Dem Tod davongelaufen
Zugegeben, die Geschichten meines Großvaters über seine Desertation und Flucht als Wehrmachtssoldat habe ich immer mit einigen Zweifeln angehört. Nicht, dass ich sie grundsätzlich bezweifel, aber die Erinnerung erzählt doch häufiger mehr über den Erzähler in seiner Gegenwart, als über das Geschehene. Vieles erzählte hatte eine sonderbare Leichtigkeit, eine Spitzbübigkeit und zu viele glückliche Zufälle, als dass man die Geschichten als reine Wahrheit lesen könnte. Und sicherlich lässt man, wenn man seinen Enkelkindern etwas aus dem grausamen Krieg erzählt, einige Details weg, die vermutlich Alpträume verursachen oder Traumata hochkommen lassen. Die Geschichten hat meine Mutter aufgeschrieben und vor kurzem als Buch veröffentlicht (Von der Neiße an den Bug).
Umso erstaunter war ich beim Lesen der Fluchtgeschichte neun junger Frauen aus den Händen der SS. Sie entkamen kurz vor Kriegsende einem Todesmarsch aus dem KZ-Außenlager Leipzig-Schönefeld, der nur dazu diente, Beweise und Zeug*innen der NS-Verbrechen im Konzentrationslager zu vertuschen und zu vernichten.

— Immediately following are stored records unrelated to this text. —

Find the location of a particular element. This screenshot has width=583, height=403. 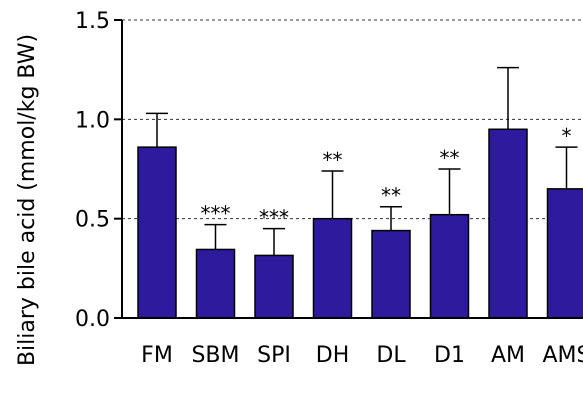

x-tick-label-am: AM is located at coordinates (508, 356).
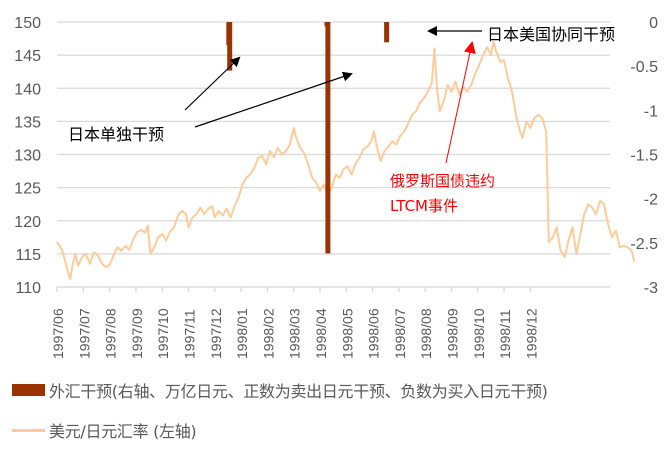 This screenshot has height=450, width=668. I want to click on left-tick-label: 150, so click(28, 24).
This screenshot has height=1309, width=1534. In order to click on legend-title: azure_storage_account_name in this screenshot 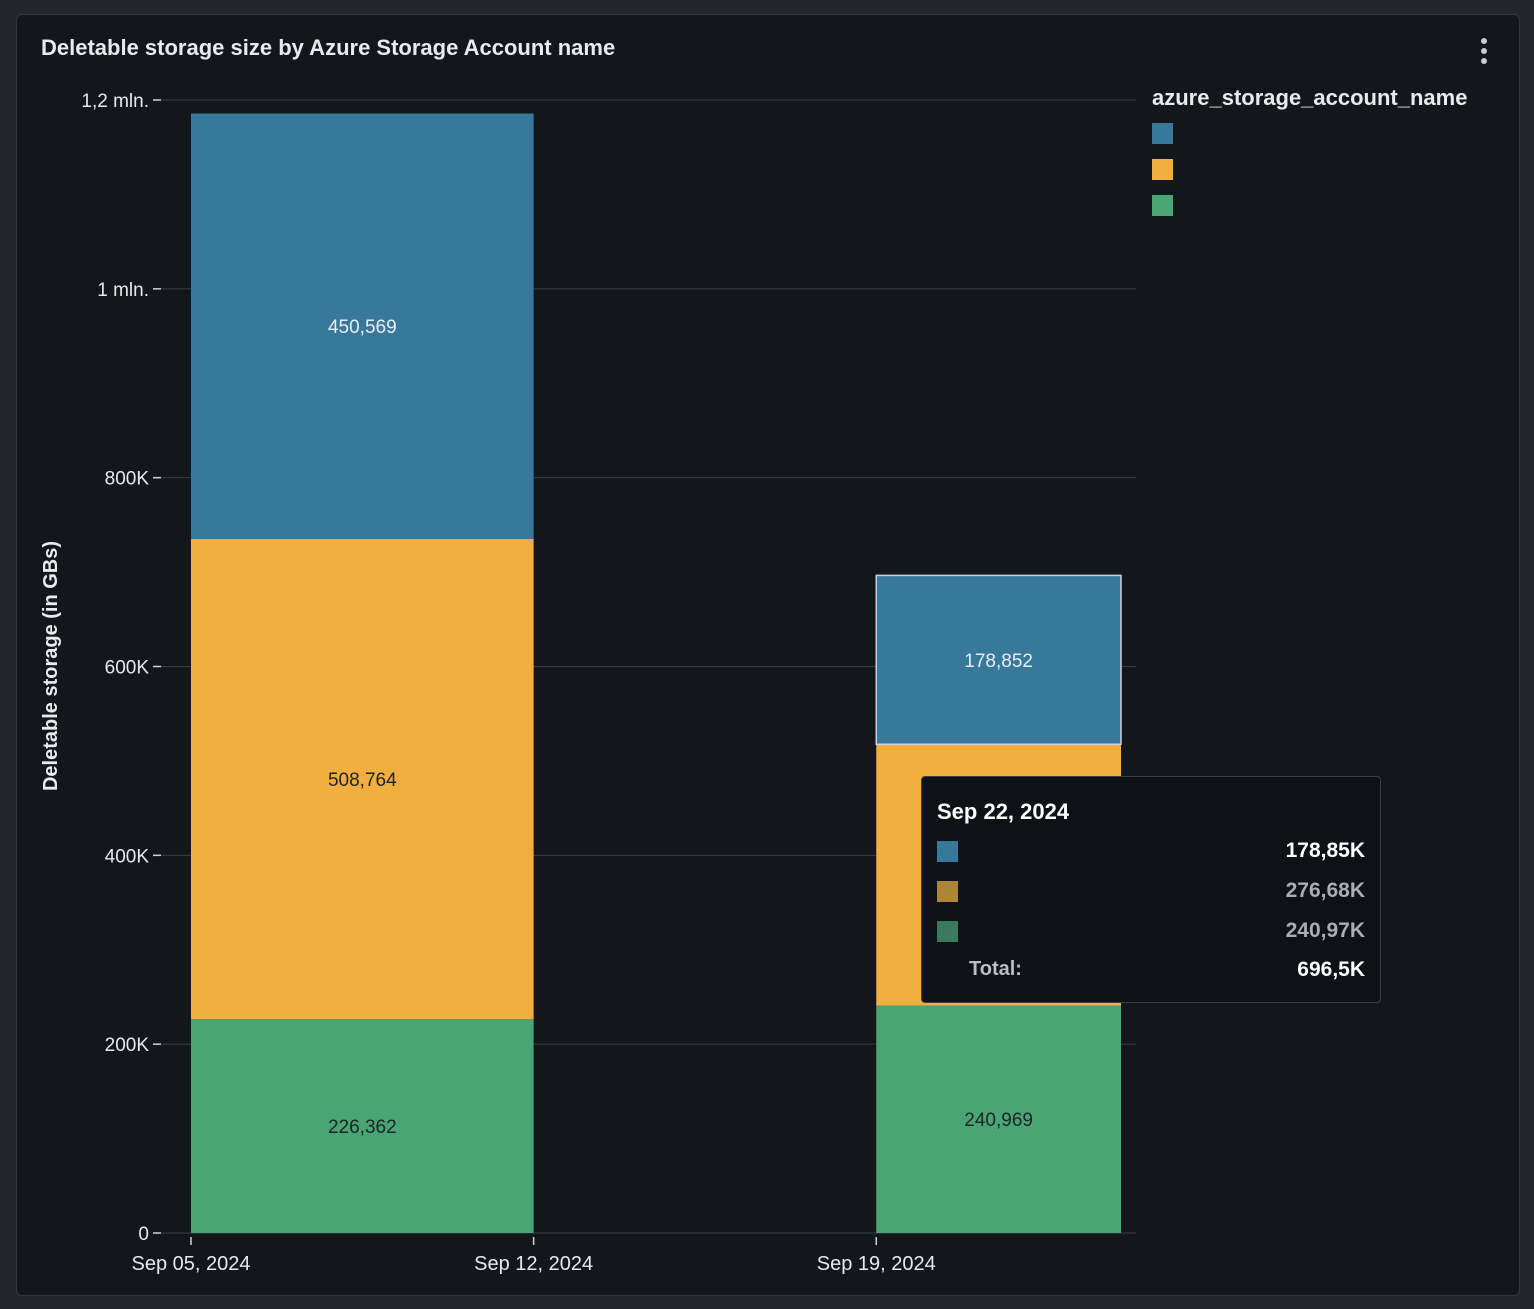, I will do `click(1310, 98)`.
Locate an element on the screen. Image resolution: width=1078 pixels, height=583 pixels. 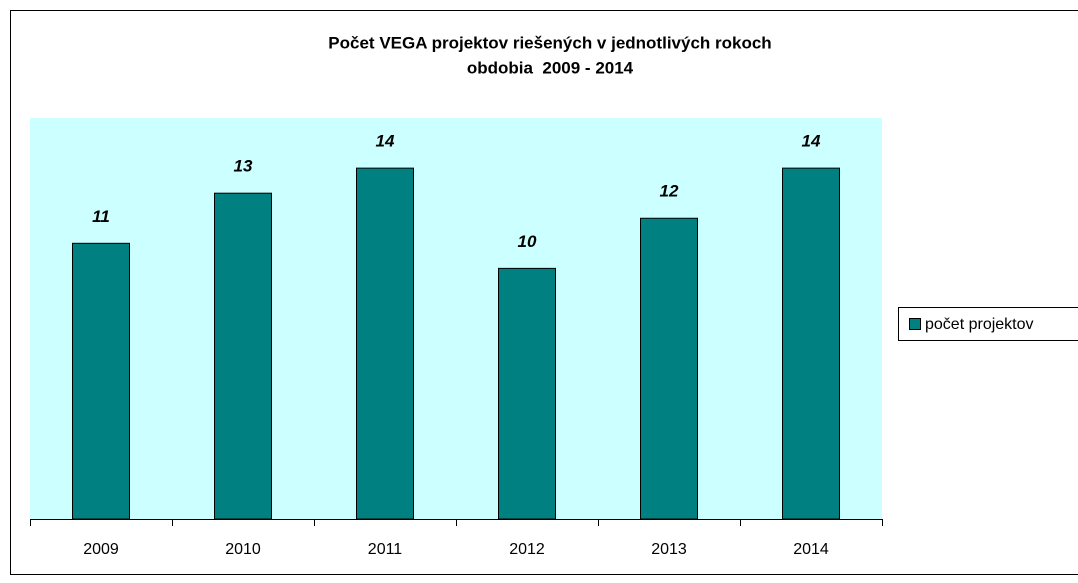
legend-label: počet projektov is located at coordinates (980, 324).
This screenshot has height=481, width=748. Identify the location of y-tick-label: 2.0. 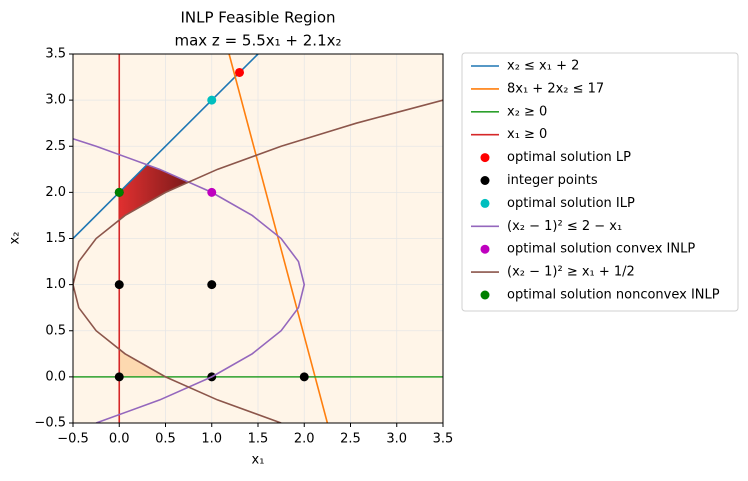
(56, 192).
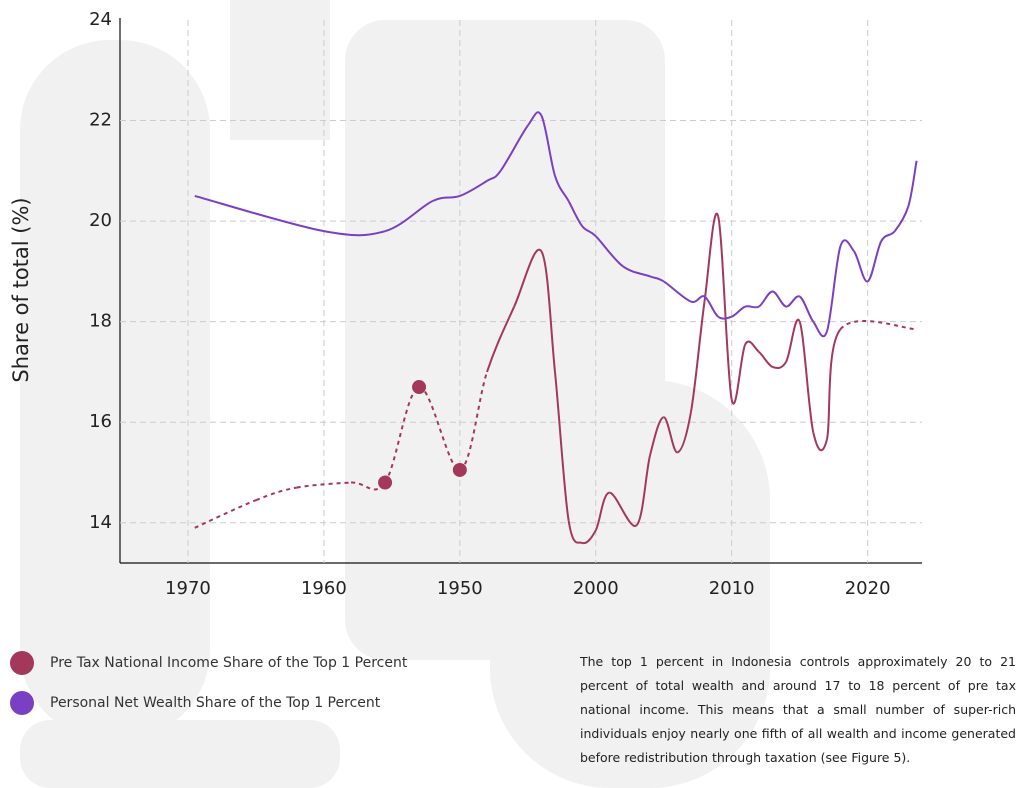  What do you see at coordinates (100, 20) in the screenshot?
I see `y-tick-label: 24` at bounding box center [100, 20].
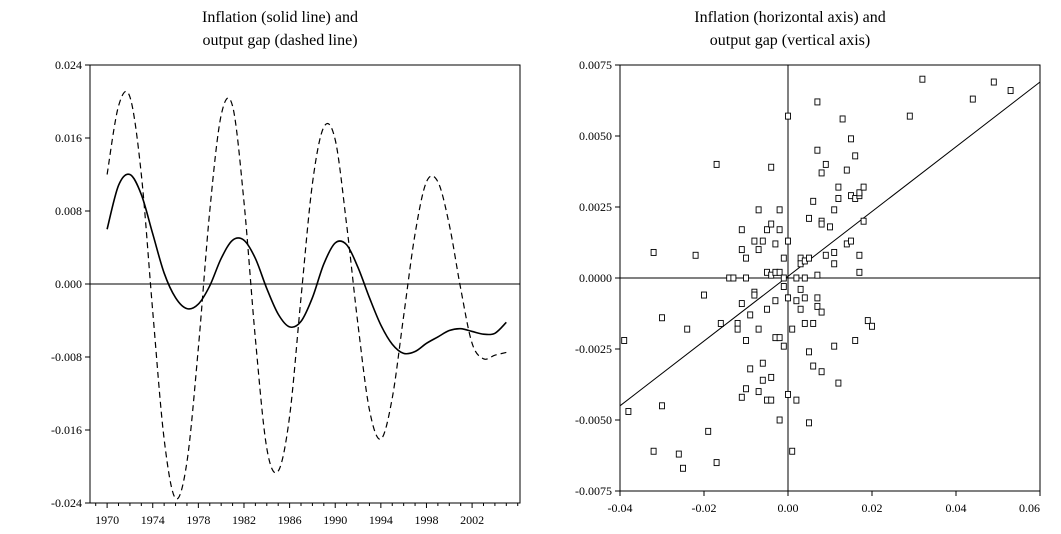  I want to click on right-y-tick-label: 0.0075, so click(596, 65).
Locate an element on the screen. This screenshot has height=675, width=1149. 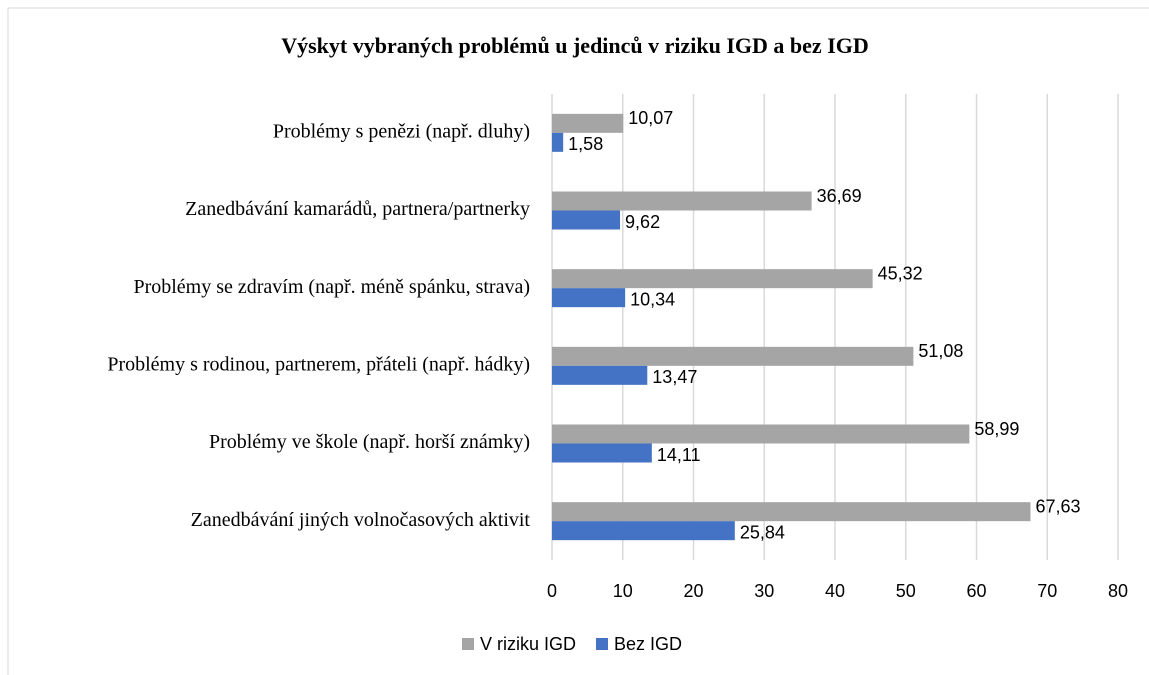
data-label: 10,34 is located at coordinates (652, 299).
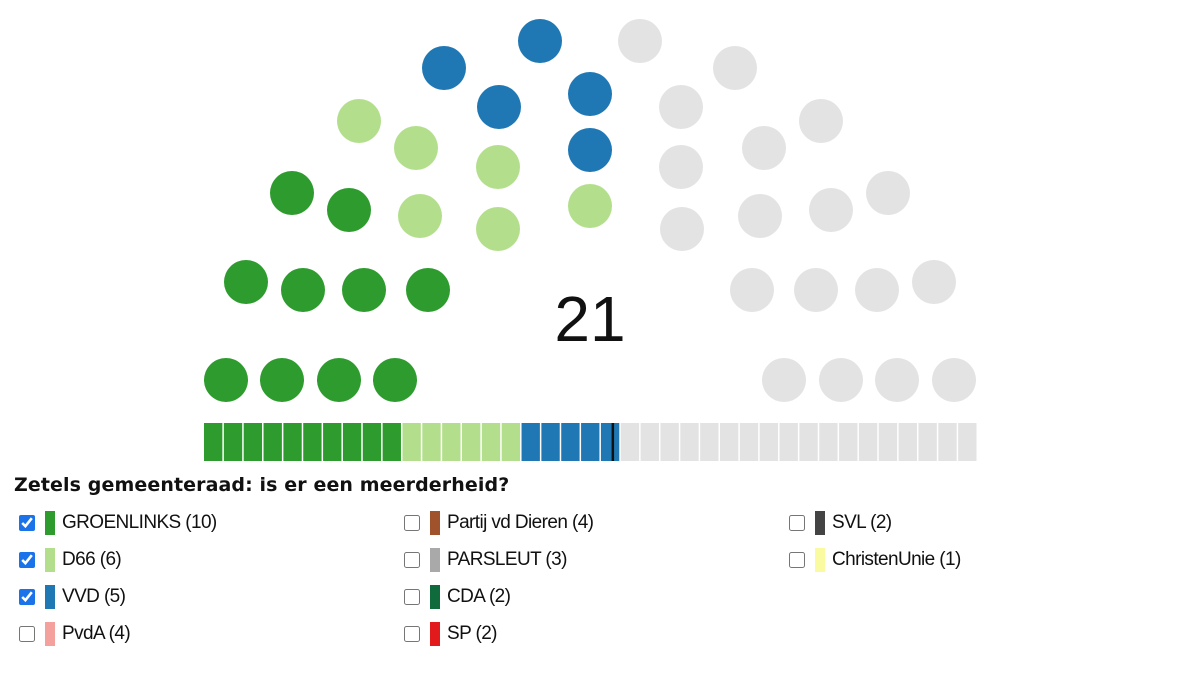 The height and width of the screenshot is (675, 1200). What do you see at coordinates (820, 523) in the screenshot?
I see `party-swatch-svl` at bounding box center [820, 523].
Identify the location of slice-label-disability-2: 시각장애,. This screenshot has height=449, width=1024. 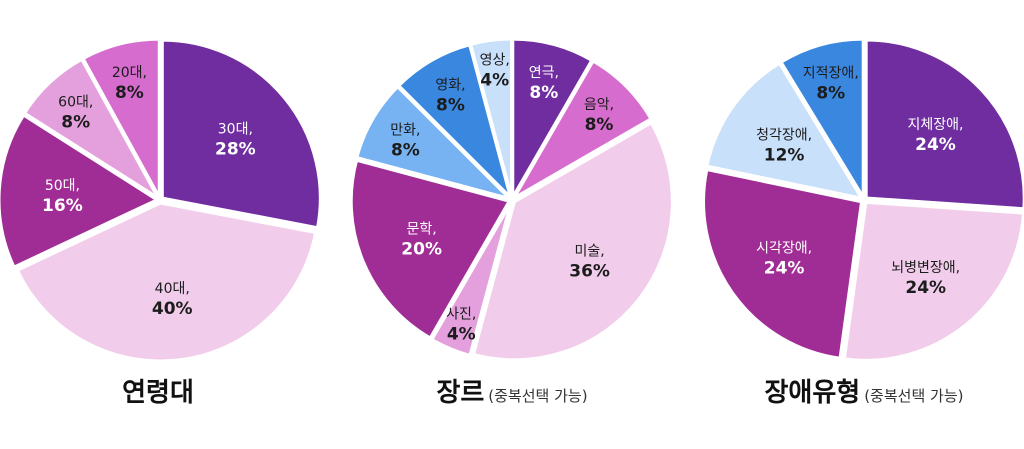
(784, 248).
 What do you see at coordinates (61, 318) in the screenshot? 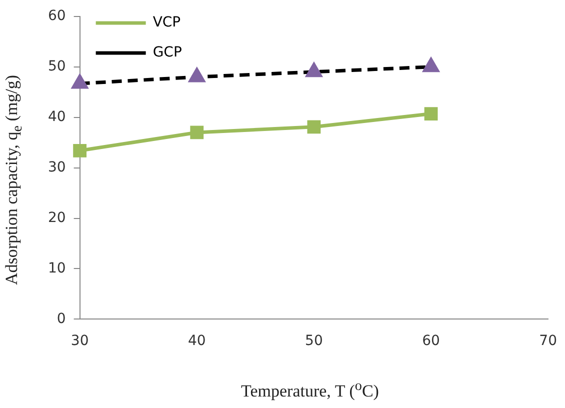
I see `y-tick-label: 0` at bounding box center [61, 318].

Trotzdem der Bericht wahrscheinlich während und kurz nach der Flucht entstanden ist, klingt er sprachlich mit der gleichen Leichtigkeit wie die Geschichten meines Opas. Teilweise liest sich das Buch, wie ein Pfadfinder-Abenteuer (eine der Flüchtenden ist tatsächlich Pfadfinderin), oder ein Abenteuerroman für Jugendliche. Die grausamen NS-Verbrechen, welche die Frauen erlebt haben, werden eher beiläufig in Nebensätzen erwähnt (und einige sicher auch weggelassen). Eine getäuschte Erinnerung kann hier nicht als Grund angeführt werden. Vielleicht liegt es aber auch daran, dass der Text ursprünglich einem Frauenmagazin angeboten werden sollte.
Nun erschien er auf deutsch bei Assoziation A. Er beschreibt, wie Mut, Optimismus und Schlagfertigkeit den Frauen den Weg bahnten. Wie ängstlich und duckmäuserisch die einst stolzen Deutschen angesichts der Niederlage waren und den geflüchteten teilweise halfen um irgendeinen Vorteil nach der Kapitulation zu erlangen. So bittet ein junger deutscher Leutnant der den Frauen eine Art "Passierschein" zukommen hat lassen, "Als Gegenleistung [...] Verraten sie den Amerikanern nicht zu viel von dem, was sie hier gesehen haben".
Das Buch macht nicht nur betroffen, es macht auch glücklich. Glücklich darüber, dass die Geschichte ein Happy End hat, dass die gesamte Gruppe es gemeinsam geschafft hat, am Ende den amerikanischen Befreiern klischeehaft in die Arme zu fallen ("Einer zieht ein frisches Päckchen Camel aus der Tasche, reißt es mit den Zähnen auf und bietet uns allen eine an ... Das entspricht so sehr dem, was wir uns nur in unseren albernsten und altmodischsten Träumen vorstellen konnten, daass es uns zum Heulen ist."
Suzanne Maudet: Dem Tod davongelaufen. Erschienen 2021 bei Assoziation A.